Although usable lithium iron phosphate can already be obtained using the processes according to the prior art, said production processes nevertheless have the drawback that it is not possible to obtain pulverulent lithium iron phosphate with a very small particle size and a very narrow particle size distribution.
A process for producing mixed lithium metal phosphates, like for example lithium iron phosphate, avoiding said drawbacks of the prior art and in particular providing a material which is especially suitable for electrodes of rechargeable batteries is described in US 2007/0054187 A1.
The process according to US 2007/0054187 A1 is carried out by producing a precursor mixture containing at least one Li+ source, at least one M2+ source and at least one PO43 source, wherein M comprises at least one metal from the first transition series, in order to form a precipitate and thereby to produce a precursor suspension, dispersing or milling the precursor mixture or suspension until the D90 value of particles in a precipitate of the precursor mixture or suspension is less than 50 μm, and obtaining LiMPO4 from the precursor mixture or suspension by reaction under hydrothermal conditions.
The LiMPO4 products obtained according to US 2007/0054187 A1 have satisfactory properties for using them as electrode materials of rechargeable batteries.
However, when using the LiMPO4 products obtained according to US 2007/0054187 A1 in practice it has been noted that lithium ion cells produced with said LiMPO4 products sometimes suffer from an increased self discharge and failure rate.
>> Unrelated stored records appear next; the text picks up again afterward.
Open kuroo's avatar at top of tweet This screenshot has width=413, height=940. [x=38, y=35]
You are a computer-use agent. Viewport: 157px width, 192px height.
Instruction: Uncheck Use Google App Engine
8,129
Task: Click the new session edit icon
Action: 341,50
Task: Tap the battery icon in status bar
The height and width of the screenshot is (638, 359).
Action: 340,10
When analyzing the LiMPO4 products used for said lithium ion cells it was found that they included particulate contaminations, in particular metallic and/or oxidic (oxide) particulate contaminations, like for example Fe and Fe oxides in case of LiFePO4, having an average particle size which is above that of said LiMPO4 products. The amount of said particulate contaminations was in a range of 1 ppm to 10 ppm, based on the LiMPO4 product.
In order to lower or preferably exclude the occurrence of an increased self discharge and failure rate of lithium ion cells produced with said LiMPO4 products, there is a need to provide a simple but effective method for removing said particulate contaminations from said LiMPO4 products.
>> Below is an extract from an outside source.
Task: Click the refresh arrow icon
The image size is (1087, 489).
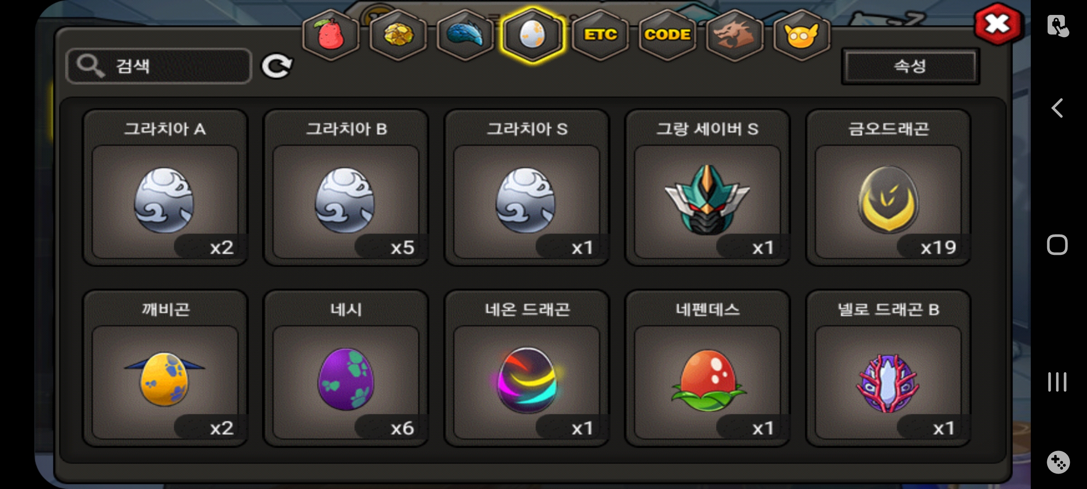Action: [x=277, y=66]
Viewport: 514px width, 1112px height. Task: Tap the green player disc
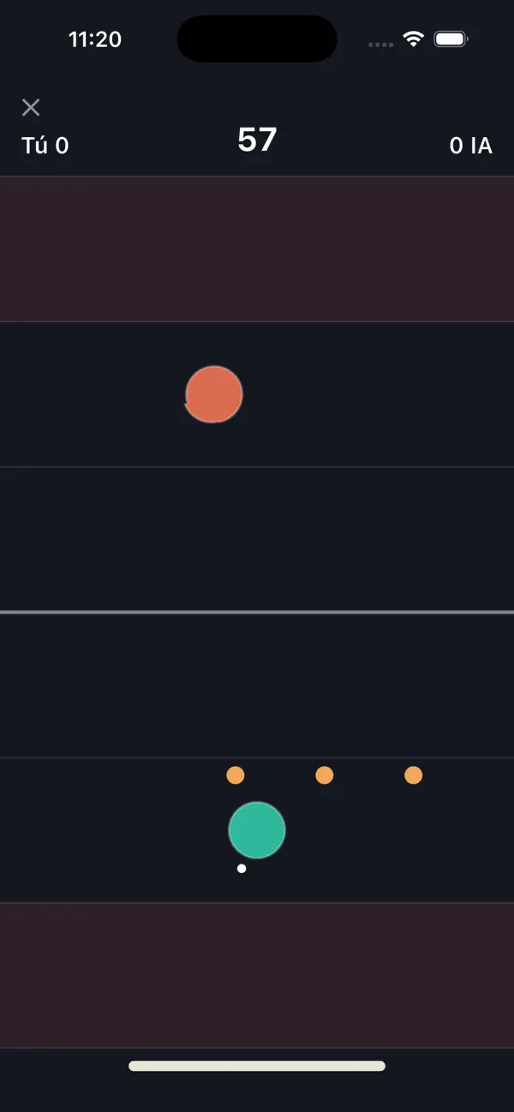(x=257, y=830)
According to a conventional technique for removing particulate contaminations from particulate material, wherein the particulate contaminations have a larger particle size than that of the particulate material, the contaminated particulate material in a fluidized bed is continuously passed through a sifting device, like for example a cyclone or a sifting wheel. According to this technique, the finer particles of the particulate material are separated from coarse particles of the particulate contaminations, which are rejected into the fluidized bed. In case the contaminated particulate material is milled before it is fluidized/sifted, it is also known that hard-to-mill particulate contaminations like metal particles do not pass the sifter as easily as the main product as they stay bigger and can therefore be more or less accumulated in the fluidized bed.
When the above-discussed conventional technique was applied for removing a particulate contaminant material from a particulate mixed lithium metal phosphate material it turned out that the conventional technique was not effective enough in removing a large quantity, preferably essentially all particulate contaminant material from a particulate mixed lithium metal phosphate material.